Source: E.B. Capital Markets, LLC
Q4 is historically a strong period for upside.
Ball shareholders have historically been rewarded in Q4. Over the past 10 years, shares have marched higher 9 times, producing a median return of 8.16%.
The company is also growing its aerospace business, which generates double digit margins and contributed $219.9 million of the company's in Q3 sales. The aerospace segment backlog has increased 26% this year to $1.1 billion.
Source: Seasonal Investor
Relative to the S&P 500 ETF (SPY), alpha has been back end loaded with November and December both very strong.

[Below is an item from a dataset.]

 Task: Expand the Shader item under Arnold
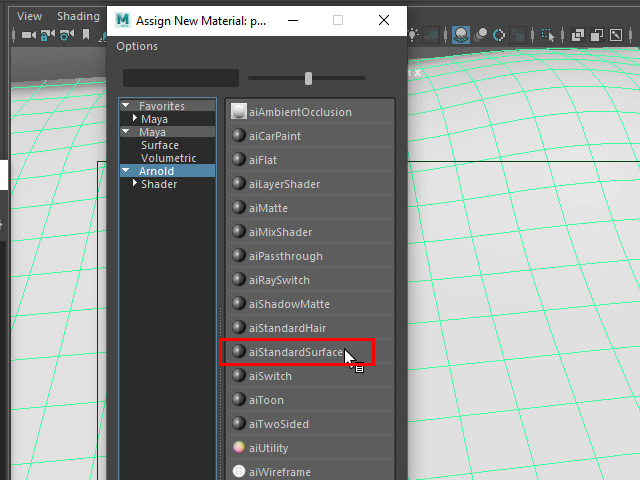(135, 183)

Additionally, with nearly 6 days to cover held short any positive news is likely to help support prices as short sellers unwind positions. At current 2013 consensus EPS expectations, which we think could trend higher, shares are trading 13.3x. If we assume investors will be willing to pay closer to 15x, which is what they're paying for current year EPS, we get a target price of $50.40, roughly 12.5% higher than current prices.
If our assumption is correct, lower fixed costs, higher average selling prices tied to specialty packaging and margin leverage thanks to emerging markets volume growth will allow Ball to continue to beat estimates and trend higher in 2013, making this a good time to buy shares.